#### Action item
Provide an exact transcription of all the records.

#### Supplied records
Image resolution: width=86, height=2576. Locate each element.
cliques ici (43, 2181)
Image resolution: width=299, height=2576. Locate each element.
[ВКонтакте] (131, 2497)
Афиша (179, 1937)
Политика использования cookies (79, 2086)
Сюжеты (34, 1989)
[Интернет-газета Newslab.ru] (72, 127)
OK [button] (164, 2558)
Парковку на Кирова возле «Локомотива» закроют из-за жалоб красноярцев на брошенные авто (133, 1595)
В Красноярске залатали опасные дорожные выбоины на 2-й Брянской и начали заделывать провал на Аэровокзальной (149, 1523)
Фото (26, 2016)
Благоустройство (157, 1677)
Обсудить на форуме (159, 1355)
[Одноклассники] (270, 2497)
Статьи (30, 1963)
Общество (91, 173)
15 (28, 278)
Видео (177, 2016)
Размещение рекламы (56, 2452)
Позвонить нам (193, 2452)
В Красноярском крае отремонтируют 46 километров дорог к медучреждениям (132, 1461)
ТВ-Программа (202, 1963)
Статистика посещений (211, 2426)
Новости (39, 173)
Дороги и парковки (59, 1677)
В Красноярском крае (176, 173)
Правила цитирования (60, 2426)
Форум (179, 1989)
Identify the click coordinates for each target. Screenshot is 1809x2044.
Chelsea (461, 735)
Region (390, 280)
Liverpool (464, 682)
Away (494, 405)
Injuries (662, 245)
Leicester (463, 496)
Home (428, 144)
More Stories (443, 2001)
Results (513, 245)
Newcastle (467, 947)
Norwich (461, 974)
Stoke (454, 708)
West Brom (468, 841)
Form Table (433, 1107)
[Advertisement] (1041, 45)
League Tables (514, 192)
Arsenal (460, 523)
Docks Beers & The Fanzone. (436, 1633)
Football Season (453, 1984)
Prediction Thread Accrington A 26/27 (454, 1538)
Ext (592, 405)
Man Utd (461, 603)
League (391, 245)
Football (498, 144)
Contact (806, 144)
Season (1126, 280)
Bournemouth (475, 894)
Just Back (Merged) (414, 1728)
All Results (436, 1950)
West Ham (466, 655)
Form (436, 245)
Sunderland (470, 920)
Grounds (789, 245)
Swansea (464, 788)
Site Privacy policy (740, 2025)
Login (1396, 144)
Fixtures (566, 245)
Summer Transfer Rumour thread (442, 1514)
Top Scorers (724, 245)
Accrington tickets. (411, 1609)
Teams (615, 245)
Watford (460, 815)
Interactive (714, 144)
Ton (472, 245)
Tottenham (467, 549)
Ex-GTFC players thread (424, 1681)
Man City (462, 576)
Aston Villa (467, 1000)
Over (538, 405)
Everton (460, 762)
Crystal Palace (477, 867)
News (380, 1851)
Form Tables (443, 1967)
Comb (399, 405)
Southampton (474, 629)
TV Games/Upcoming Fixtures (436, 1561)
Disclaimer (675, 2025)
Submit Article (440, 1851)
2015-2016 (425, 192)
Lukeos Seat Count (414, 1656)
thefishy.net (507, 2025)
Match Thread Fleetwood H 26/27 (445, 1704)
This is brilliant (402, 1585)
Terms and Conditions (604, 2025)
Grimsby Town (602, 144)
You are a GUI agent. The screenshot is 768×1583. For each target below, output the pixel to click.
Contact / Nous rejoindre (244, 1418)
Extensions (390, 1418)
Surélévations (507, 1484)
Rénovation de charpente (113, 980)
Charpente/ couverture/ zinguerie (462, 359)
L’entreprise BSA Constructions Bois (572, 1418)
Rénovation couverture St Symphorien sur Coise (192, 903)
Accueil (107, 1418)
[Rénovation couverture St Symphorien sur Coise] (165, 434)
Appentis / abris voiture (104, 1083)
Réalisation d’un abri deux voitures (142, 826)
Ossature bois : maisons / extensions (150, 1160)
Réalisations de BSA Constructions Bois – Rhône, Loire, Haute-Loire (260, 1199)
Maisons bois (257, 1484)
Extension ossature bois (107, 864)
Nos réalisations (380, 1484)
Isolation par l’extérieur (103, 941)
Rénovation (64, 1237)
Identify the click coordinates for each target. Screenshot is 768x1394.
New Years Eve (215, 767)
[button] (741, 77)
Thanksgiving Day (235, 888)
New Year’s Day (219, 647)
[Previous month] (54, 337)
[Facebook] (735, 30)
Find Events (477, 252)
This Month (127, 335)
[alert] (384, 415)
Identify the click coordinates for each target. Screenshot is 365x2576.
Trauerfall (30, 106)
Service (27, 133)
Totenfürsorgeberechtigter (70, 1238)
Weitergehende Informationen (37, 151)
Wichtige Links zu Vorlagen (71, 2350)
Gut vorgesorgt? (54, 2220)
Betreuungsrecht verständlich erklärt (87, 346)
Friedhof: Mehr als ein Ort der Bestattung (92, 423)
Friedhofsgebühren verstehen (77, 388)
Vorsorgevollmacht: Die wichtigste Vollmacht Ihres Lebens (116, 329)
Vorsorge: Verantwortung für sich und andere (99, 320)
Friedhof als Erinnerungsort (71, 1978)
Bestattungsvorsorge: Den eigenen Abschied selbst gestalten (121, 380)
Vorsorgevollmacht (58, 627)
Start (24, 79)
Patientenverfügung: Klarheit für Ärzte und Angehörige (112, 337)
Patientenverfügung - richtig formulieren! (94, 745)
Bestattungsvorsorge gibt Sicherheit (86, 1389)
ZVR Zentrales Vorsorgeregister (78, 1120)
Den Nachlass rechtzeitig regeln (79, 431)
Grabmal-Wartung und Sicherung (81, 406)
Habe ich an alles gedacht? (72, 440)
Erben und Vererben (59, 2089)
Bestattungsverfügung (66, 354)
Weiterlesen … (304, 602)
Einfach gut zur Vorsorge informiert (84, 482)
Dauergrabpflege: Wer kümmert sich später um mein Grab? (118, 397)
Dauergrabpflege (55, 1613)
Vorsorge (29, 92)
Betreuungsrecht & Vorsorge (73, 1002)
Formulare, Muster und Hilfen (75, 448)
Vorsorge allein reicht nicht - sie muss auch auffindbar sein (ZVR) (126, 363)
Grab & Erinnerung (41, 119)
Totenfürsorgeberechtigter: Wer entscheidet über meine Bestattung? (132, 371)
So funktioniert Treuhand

#### Answer space
Image resolution: width=86, height=2576. Locate each element.
cliques ici (43, 2181)
Image resolution: width=299, height=2576. Locate each element.
[ВКонтакте] (131, 2497)
Афиша (179, 1937)
Политика использования cookies (79, 2086)
Сюжеты (34, 1989)
[Интернет-газета Newslab.ru] (72, 127)
OK [button] (164, 2558)
Парковку на Кирова возле «Локомотива» закроют из-за жалоб красноярцев на брошенные авто (133, 1595)
В Красноярске залатали опасные дорожные выбоины на 2-й Брянской и начали заделывать провал на Аэровокзальной (149, 1523)
Фото (26, 2016)
Благоустройство (157, 1677)
Обсудить на форуме (159, 1355)
[Одноклассники] (270, 2497)
Статьи (30, 1963)
Общество (91, 173)
15 (28, 278)
Видео (177, 2016)
Размещение рекламы (56, 2452)
Позвонить нам (193, 2452)
В Красноярском крае отремонтируют 46 километров дорог к медучреждениям (132, 1461)
ТВ-Программа (202, 1963)
Статистика посещений (211, 2426)
Новости (39, 173)
Дороги и парковки (59, 1677)
В Красноярском крае (176, 173)
Правила цитирования (60, 2426)
Форум (179, 1989)
Identify the click coordinates for each target. Screenshot is 1809x2044.
Chelsea (461, 735)
Region (390, 280)
Liverpool (464, 682)
Away (494, 405)
Injuries (662, 245)
Leicester (463, 496)
Home (428, 144)
More Stories (443, 2001)
Results (513, 245)
Newcastle (467, 947)
Norwich (461, 974)
Stoke (454, 708)
West Brom (468, 841)
Form Table (433, 1107)
[Advertisement] (1041, 45)
League Tables (514, 192)
Arsenal (460, 523)
Docks Beers & The Fanzone. (436, 1633)
Football Season (453, 1984)
Prediction Thread Accrington A 26/27 (454, 1538)
Ext (592, 405)
Man Utd (461, 603)
League (391, 245)
Football (498, 144)
Contact (806, 144)
Season (1126, 280)
Bournemouth (475, 894)
Just Back (Merged) (414, 1728)
All Results (436, 1950)
West Ham (466, 655)
Form (436, 245)
Sunderland (470, 920)
Grounds (789, 245)
Swansea (464, 788)
Site Privacy policy (740, 2025)
Login (1396, 144)
Fixtures (566, 245)
Summer Transfer Rumour thread (442, 1514)
Top Scorers (724, 245)
Accrington tickets. (411, 1609)
Teams (615, 245)
Watford (460, 815)
Interactive (714, 144)
Ton (472, 245)
Tottenham (467, 549)
Ex-GTFC players thread (424, 1681)
Man City (462, 576)
Aston Villa (467, 1000)
Over (538, 405)
Everton (460, 762)
Crystal Palace (477, 867)
News (380, 1851)
Form Tables (443, 1967)
Comb (399, 405)
Southampton (474, 629)
TV Games/Upcoming Fixtures (436, 1561)
Disclaimer (675, 2025)
Submit Article (440, 1851)
2015-2016 (425, 192)
Lukeos Seat Count (414, 1656)
thefishy.net (507, 2025)
Match Thread Fleetwood H 26/27 (445, 1704)
This is brilliant (402, 1585)
Terms and Conditions (604, 2025)
Grimsby Town (602, 144)
You are a GUI agent. The screenshot is 768×1583. For each target below, output the pixel to click.
Contact / Nous rejoindre (244, 1418)
Extensions (390, 1418)
Surélévations (507, 1484)
Rénovation de charpente (113, 980)
Charpente/ couverture/ zinguerie (462, 359)
L’entreprise BSA Constructions Bois (572, 1418)
Rénovation couverture St Symphorien sur Coise (192, 903)
Accueil (107, 1418)
[Rénovation couverture St Symphorien sur Coise] (165, 434)
Appentis / abris voiture (104, 1083)
Réalisation d’un abri deux voitures (142, 826)
Ossature bois : maisons / extensions (150, 1160)
Réalisations de BSA Constructions Bois – Rhône, Loire, Haute-Loire (260, 1199)
Maisons bois (257, 1484)
Extension ossature bois (107, 864)
Nos réalisations (380, 1484)
Isolation par l’extérieur (103, 941)
Rénovation (64, 1237)
Identify the click coordinates for each target. Screenshot is 768x1394.
New Years Eve (215, 767)
[button] (741, 77)
Thanksgiving Day (235, 888)
New Year’s Day (219, 647)
[Previous month] (54, 337)
[Facebook] (735, 30)
Find Events (477, 252)
This Month (127, 335)
[alert] (384, 415)
Identify the click coordinates for each target. Screenshot is 365x2576.
Trauerfall (30, 106)
Service (27, 133)
Totenfürsorgeberechtigter (70, 1238)
Weitergehende Informationen (37, 151)
Wichtige Links zu Vorlagen (71, 2350)
Gut vorgesorgt? (54, 2220)
Betreuungsrecht verständlich erklärt (87, 346)
Friedhof: Mehr als ein Ort der Bestattung (92, 423)
Friedhofsgebühren verstehen (77, 388)
Vorsorgevollmacht: Die wichtigste Vollmacht Ihres Lebens (116, 329)
Vorsorge: Verantwortung für sich und andere (99, 320)
Friedhof als Erinnerungsort (71, 1978)
Bestattungsvorsorge: Den eigenen Abschied selbst gestalten (121, 380)
Vorsorgevollmacht (58, 627)
Start (24, 79)
Patientenverfügung: Klarheit für Ärzte und Angehörige (112, 337)
Patientenverfügung - richtig formulieren! (94, 745)
Bestattungsvorsorge gibt Sicherheit (86, 1389)
ZVR Zentrales Vorsorgeregister (78, 1120)
Den Nachlass rechtzeitig regeln (79, 431)
Grabmal-Wartung und Sicherung (81, 406)
Habe ich an alles gedacht? (72, 440)
Erben und Vererben (59, 2089)
Bestattungsverfügung (66, 354)
Weiterlesen … (304, 602)
Einfach gut zur Vorsorge informiert (84, 482)
Dauergrabpflege: Wer kümmert sich später um mein Grab? (118, 397)
Dauergrabpflege (55, 1613)
Vorsorge (29, 92)
Betreuungsrecht & Vorsorge (73, 1002)
Formulare, Muster und Hilfen (75, 448)
Vorsorge allein reicht nicht - sie muss auch auffindbar sein (ZVR) (126, 363)
Grab & Erinnerung (41, 119)
Totenfürsorgeberechtigter: Wer entscheidet über meine Bestattung? (132, 371)
So funktioniert Treuhand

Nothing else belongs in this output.